Вошла девушка, поставила перед Тарасовым кружку с чаем, не забыв улыбнуться Чужинову. От внимания Тарасова сие не ускользнуло, и он нахмурился.

– Может, добавки кому? – поинтересовалась девушка.

– Неси, чего спрашиваешь? – ответил за всех Тарасов. – Оленька, дочка, – объяснил он, глядя ей вслед. – Совсем заневестилась. Того и гляди в подоле принесет.

– Радоваться надо: еще один человек родится. – Джиоев тоже смотрел на девушку.

– Хорошо, если человек. А коли нет? – буркнул Никодимыч, и Глеб невольно напрягся, вспомнив о Марине.

Это было проблемой, даже бедой: мало того что дети рождались мертвыми, так и среди выживших уродцев хватало. Пусть и не были они полностью тварями, но и от людей в них мало что оставалось. Как будто бы кто-то специально стремился к тому, чтобы человеческий род бесследно исчез.

– А где Семен? – сменил Чужинов неприятную для него тему разговора.

– Сразу в баню пошел. Сказал, что после поужинает, – ответил Тарасов, грузно поднимаясь из-за стола.


– Ну так что скажешь, Рустам?

– Троих будет мало, – задумчиво ответил тот.

– Я не про то, – досадливо отмахнулся Глеб. – Ты уж давай определись: пойдешь с нами или нет.

– А я про то… Думаю, еще трое понадобятся. Две тройки – самое оно. И определился я уже, мог бы и понять. Как говорится, земля слухами полнится. Так вот, слышал я, что Старовойтова вакцину пытается создать, чтобы не мутировали люди в тварей. Наверное, помочь ей надо, что-то достать там, куда не каждый сможет дойти, а тем более вернуться. Ты сам-то что об этом думаешь?

Чужинов пожал плечами.

– Примерно то же самое и думаю.

– И еще. Насколько я знаю, Старовойтова единственная, кто от твариной чумки лечит, а кто от нее застрахован?

Глеб кивнул – никто. Возможно, где-то там, далеко, в Европе или Азии, а то и вовсе на другом континенте, излечение от твариной чумки – обычное дело. Возможно, что и электричества люди там давно уже не боятся, справились и с этой проблемой. И слухи об этом ходят упорные, хочешь – верь им, хочешь – нет. Но не здесь.

– Так что я на этот случай и подстраховываюсь, – улыбаясь, продолжил Джиоев. – Не дай бог подцепишь чумку, обратишься к Старовойтовой, а она скажет: увы и ах, Рустам, хренушки тебе! Не пошел ты с Чужаком, как он тебя ни умолял, ни упрашивал, подыхай вот теперь.

Глеб фыркнул:

– Забыл сказать, рыбой еще тебя не задабривал. Рустам, как считаешь, насколько у Дениса все серьезно?

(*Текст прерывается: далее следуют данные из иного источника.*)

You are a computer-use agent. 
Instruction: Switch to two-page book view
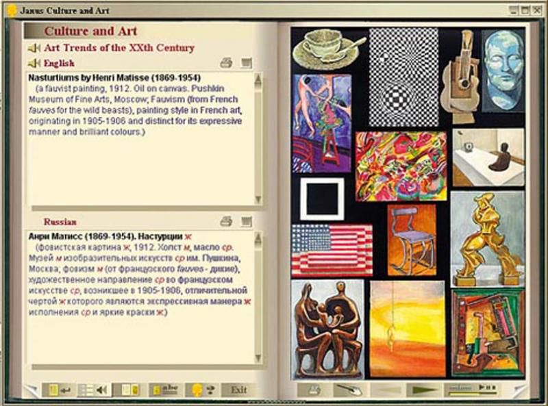[129, 390]
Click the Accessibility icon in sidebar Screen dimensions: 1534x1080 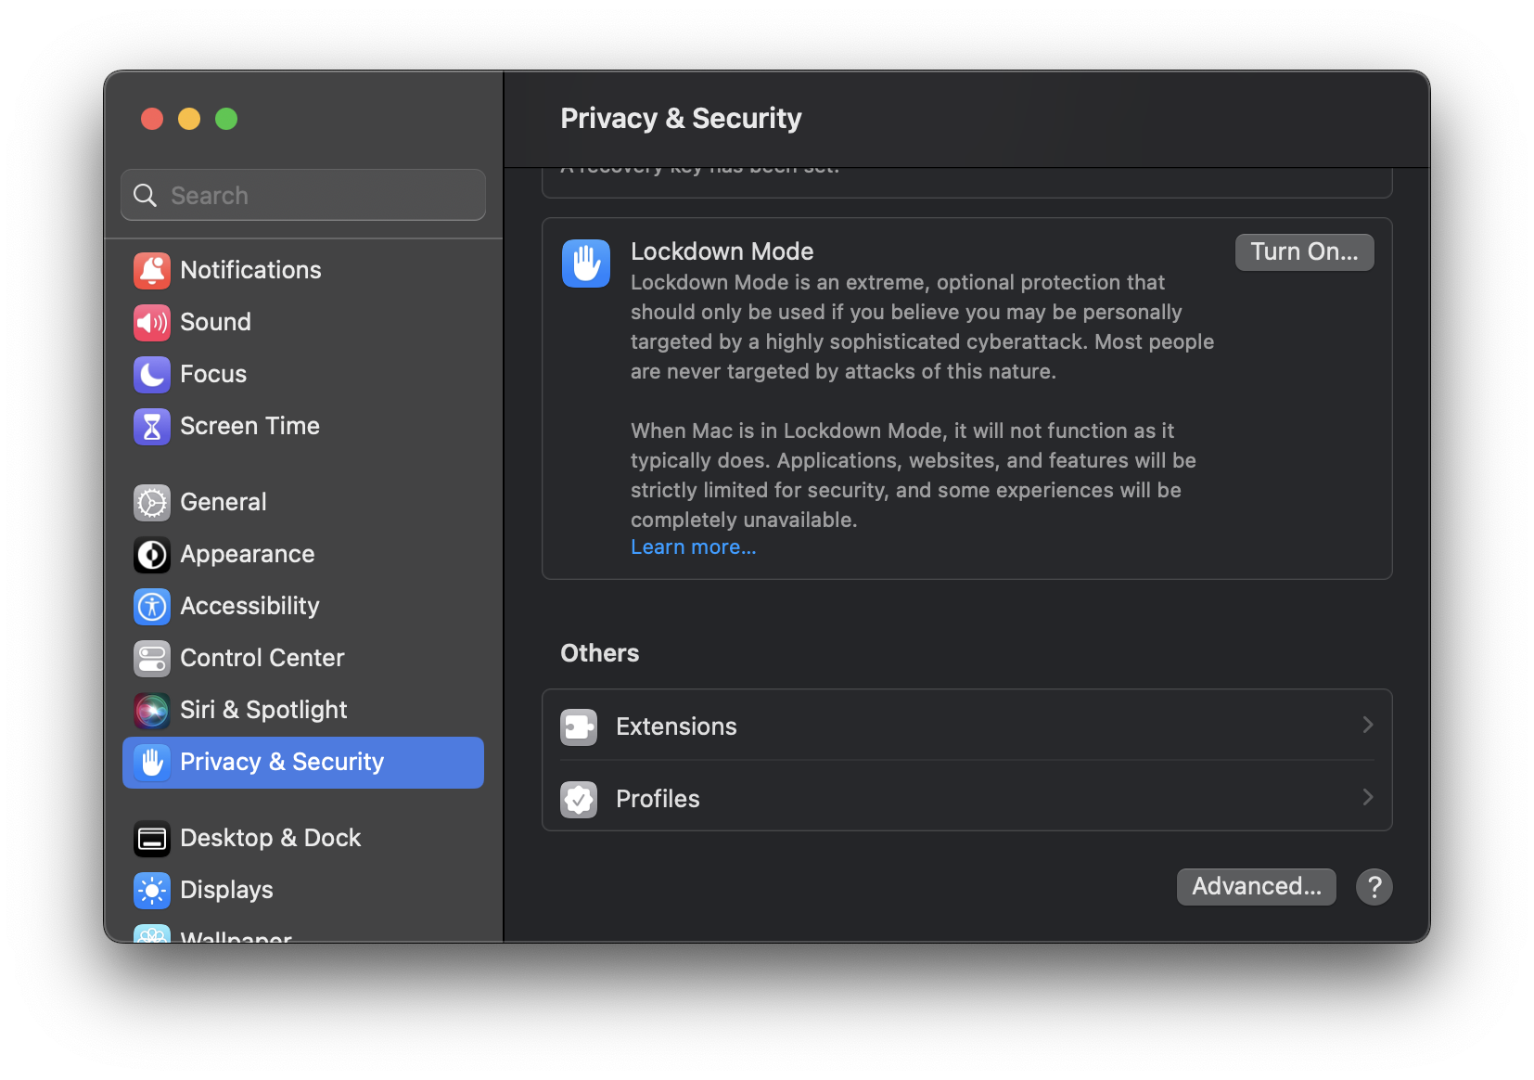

– У Дёни-то? Через недельку-другую он и думать забудет, что едва кони не двинул. Прокоп его народными средствами лечит: медом обмажет, загонит в парилку, а затем с помощником в два веника охаживать начинает. Со стороны посмотришь – изувер. Но помогает. Киреев, кстати, Денису за мед такой счет выставил, что тот уже и не рад, что в руки ему попался. – Рустам рассмеялся.

– Неплохо бы его уговорить, – пробормотал Чужинов, почувствовав, как Ольга, убирающая со стола грязную посуду, на миг прижалась к нему тугим бедром. Причем намеренно, места вокруг хватало.

Денис Войтов – снайпер высочайшего класса, с огромным опытом, и иметь такого стрелка в команде было бы просто замечательно. Если верно все то, о чем они с Рустамом сошлись во мнении.

– И что это, Чужинов, бабы именно к тебе всегда липнут? – с некоторой долей ревности, нисколько не наигранной, поинтересовался Рустам, когда убедился, что девушка его не услышит.

– Тебе самому грех на отсутствие женского внимания жаловаться, – парировал Глеб.

– Согласен, не без того. – Джиоев самодовольно провел ладонью по бороде. – Но почему-то, когда мы вдвоем, они всегда на тебя внимание обращают.

– Наверное, потому, что бреюсь чаще. – Чужинов, подражая Рустаму, погладил голый подбородок: щетина еще не проклюнулась с утра.


Ольга взглядом проводила удаляющиеся спины лыжников. Опять он на нее внимания не обратил. И разговаривал приветливо, и даже улыбался, но совсем не так, как ей хотелось бы. Видит же она, не слепая, как другие мужчины на нее смотрят. Взять даже этого, с бородищей. И ведь не сказать, что Глеб – красавец писаный, но как посмотрит на нее, так сердце сразу начинает биться часто-часто.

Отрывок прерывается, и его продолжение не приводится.